### STORED RECORDS

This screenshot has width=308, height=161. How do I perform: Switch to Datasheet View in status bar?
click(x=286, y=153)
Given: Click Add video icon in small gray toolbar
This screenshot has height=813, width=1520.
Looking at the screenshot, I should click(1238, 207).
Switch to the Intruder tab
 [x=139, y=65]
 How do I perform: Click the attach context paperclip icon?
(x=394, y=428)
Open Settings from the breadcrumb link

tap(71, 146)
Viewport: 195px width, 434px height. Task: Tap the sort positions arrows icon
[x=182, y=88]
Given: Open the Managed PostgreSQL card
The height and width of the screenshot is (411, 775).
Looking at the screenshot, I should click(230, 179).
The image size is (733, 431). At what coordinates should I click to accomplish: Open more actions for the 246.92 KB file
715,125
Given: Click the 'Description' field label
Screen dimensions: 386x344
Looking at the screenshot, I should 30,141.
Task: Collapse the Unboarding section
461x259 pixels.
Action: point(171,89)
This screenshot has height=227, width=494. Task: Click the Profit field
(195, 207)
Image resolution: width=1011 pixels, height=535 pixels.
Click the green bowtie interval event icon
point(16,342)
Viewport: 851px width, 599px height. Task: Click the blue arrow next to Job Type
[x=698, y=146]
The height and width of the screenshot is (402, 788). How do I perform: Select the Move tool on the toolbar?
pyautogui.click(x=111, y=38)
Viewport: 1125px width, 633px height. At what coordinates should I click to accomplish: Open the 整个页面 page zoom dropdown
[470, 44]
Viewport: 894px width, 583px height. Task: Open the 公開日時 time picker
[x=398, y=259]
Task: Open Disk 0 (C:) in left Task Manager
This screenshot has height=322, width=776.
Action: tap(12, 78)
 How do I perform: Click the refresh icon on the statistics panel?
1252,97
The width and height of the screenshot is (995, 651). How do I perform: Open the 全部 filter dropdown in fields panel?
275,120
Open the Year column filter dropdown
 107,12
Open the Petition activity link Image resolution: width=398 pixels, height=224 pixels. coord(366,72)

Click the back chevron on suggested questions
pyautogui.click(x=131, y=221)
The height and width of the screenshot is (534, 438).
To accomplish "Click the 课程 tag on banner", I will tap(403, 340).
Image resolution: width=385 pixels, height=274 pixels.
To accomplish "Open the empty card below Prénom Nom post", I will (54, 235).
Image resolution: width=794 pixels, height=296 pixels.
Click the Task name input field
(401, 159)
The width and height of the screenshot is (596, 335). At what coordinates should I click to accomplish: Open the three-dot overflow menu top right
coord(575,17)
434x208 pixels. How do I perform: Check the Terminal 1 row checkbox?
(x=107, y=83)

### WHAT THIS TASK INVOLVES
Please output the lines above exactly as they appear.

### PROBLEM SOLUTION
This screenshot has width=308, height=161. How do I perform: Switch to Datasheet View in status bar?
click(x=286, y=153)
Given: Click Add video icon in small gray toolbar
This screenshot has height=813, width=1520.
Looking at the screenshot, I should click(1238, 207).
Switch to the Intruder tab
 [x=139, y=65]
 How do I perform: Click the attach context paperclip icon?
(x=394, y=428)
Open Settings from the breadcrumb link

tap(71, 146)
Viewport: 195px width, 434px height. Task: Tap the sort positions arrows icon
[x=182, y=88]
Given: Open the Managed PostgreSQL card
The height and width of the screenshot is (411, 775).
Looking at the screenshot, I should click(230, 179).
The image size is (733, 431). At what coordinates should I click to accomplish: Open more actions for the 246.92 KB file
715,125
Given: Click the 'Description' field label
Screen dimensions: 386x344
Looking at the screenshot, I should 30,141.
Task: Collapse the Unboarding section
461x259 pixels.
Action: point(171,89)
This screenshot has height=227, width=494. Task: Click the Profit field
(195, 207)
Image resolution: width=1011 pixels, height=535 pixels.
Click the green bowtie interval event icon
point(16,342)
Viewport: 851px width, 599px height. Task: Click the blue arrow next to Job Type
[x=698, y=146]
The height and width of the screenshot is (402, 788). How do I perform: Select the Move tool on the toolbar?
pyautogui.click(x=111, y=38)
Viewport: 1125px width, 633px height. At what coordinates should I click to accomplish: Open the 整个页面 page zoom dropdown
[470, 44]
Viewport: 894px width, 583px height. Task: Open the 公開日時 time picker
[x=398, y=259]
Task: Open Disk 0 (C:) in left Task Manager
This screenshot has height=322, width=776.
Action: tap(12, 78)
 How do I perform: Click the refresh icon on the statistics panel?
1252,97
The width and height of the screenshot is (995, 651). How do I perform: Open the 全部 filter dropdown in fields panel?
275,120
Open the Year column filter dropdown
 107,12
Open the Petition activity link Image resolution: width=398 pixels, height=224 pixels. coord(366,72)

Click the back chevron on suggested questions
pyautogui.click(x=131, y=221)
The height and width of the screenshot is (534, 438).
To accomplish "Click the 课程 tag on banner", I will tap(403, 340).
Image resolution: width=385 pixels, height=274 pixels.
To accomplish "Open the empty card below Prénom Nom post", I will (54, 235).
Image resolution: width=794 pixels, height=296 pixels.
Click the Task name input field
(401, 159)
The width and height of the screenshot is (596, 335). At what coordinates should I click to accomplish: Open the three-dot overflow menu top right
coord(575,17)
434x208 pixels. How do I perform: Check the Terminal 1 row checkbox?
(x=107, y=83)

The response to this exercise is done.